(Part of a data file)
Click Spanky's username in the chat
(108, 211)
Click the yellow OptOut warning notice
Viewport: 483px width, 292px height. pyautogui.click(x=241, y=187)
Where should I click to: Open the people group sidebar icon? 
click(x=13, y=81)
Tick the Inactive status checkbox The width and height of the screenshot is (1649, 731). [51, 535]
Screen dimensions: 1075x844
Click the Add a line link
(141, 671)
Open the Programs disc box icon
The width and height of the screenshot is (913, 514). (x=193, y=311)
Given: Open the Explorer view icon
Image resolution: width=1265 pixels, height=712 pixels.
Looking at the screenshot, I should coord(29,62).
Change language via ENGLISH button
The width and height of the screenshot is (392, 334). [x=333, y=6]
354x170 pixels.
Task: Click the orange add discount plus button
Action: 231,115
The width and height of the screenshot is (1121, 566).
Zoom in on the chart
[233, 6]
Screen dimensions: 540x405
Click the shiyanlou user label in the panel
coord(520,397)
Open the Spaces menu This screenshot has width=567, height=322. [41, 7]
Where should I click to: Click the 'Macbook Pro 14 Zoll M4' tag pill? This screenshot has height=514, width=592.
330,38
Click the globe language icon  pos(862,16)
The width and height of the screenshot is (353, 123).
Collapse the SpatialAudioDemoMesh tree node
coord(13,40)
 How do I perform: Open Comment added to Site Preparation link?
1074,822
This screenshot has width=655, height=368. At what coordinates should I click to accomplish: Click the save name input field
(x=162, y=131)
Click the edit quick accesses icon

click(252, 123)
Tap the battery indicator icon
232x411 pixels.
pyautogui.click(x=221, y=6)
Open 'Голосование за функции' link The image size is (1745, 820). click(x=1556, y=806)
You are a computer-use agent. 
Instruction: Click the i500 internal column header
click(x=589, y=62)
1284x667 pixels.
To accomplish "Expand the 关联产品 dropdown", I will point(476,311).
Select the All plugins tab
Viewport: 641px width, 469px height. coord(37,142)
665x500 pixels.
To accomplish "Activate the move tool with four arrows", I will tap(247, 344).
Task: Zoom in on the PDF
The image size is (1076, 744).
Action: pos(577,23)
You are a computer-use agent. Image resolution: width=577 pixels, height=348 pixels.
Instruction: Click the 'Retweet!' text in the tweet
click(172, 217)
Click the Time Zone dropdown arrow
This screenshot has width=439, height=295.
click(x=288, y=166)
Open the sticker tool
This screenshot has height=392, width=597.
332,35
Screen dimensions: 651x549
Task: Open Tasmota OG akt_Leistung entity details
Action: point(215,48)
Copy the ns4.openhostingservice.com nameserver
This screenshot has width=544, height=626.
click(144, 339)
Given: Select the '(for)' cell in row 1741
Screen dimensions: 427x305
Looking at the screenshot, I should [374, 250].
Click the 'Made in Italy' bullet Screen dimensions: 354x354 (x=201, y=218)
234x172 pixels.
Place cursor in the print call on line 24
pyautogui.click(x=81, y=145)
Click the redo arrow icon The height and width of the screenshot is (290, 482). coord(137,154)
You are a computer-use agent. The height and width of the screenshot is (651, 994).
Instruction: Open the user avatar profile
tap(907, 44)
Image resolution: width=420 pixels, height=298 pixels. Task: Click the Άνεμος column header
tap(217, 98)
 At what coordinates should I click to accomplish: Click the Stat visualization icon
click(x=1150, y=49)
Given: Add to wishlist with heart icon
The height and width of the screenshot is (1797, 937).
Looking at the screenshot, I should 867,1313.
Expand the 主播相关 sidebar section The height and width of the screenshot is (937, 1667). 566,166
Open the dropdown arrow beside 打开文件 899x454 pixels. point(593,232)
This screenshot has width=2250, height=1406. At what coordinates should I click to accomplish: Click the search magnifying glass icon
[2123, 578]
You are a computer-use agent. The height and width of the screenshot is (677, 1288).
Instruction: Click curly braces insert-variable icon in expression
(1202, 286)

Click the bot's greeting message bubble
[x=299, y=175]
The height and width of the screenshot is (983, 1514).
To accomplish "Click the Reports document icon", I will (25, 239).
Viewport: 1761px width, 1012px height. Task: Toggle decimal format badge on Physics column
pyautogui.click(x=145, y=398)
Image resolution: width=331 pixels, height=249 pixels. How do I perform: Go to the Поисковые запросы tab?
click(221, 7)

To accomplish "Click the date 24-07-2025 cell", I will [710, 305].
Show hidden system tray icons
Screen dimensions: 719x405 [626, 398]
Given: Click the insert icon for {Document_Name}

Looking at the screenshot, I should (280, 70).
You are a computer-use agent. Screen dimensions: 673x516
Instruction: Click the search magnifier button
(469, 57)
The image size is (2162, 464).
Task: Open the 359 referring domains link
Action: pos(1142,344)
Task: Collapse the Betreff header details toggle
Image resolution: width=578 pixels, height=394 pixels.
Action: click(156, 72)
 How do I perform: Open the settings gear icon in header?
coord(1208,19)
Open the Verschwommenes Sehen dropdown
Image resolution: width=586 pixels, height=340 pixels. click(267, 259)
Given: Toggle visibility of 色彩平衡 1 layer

Work to be completed
Pick out every line in the material above that contains the string "dropdown", and copy each one.

Exercise result
To accomplish "Expand the 关联产品 dropdown", I will point(476,311).
Click the Time Zone dropdown arrow
Open the dropdown arrow beside 打开文件 899x454 pixels. point(593,232)
Open the Verschwommenes Sehen dropdown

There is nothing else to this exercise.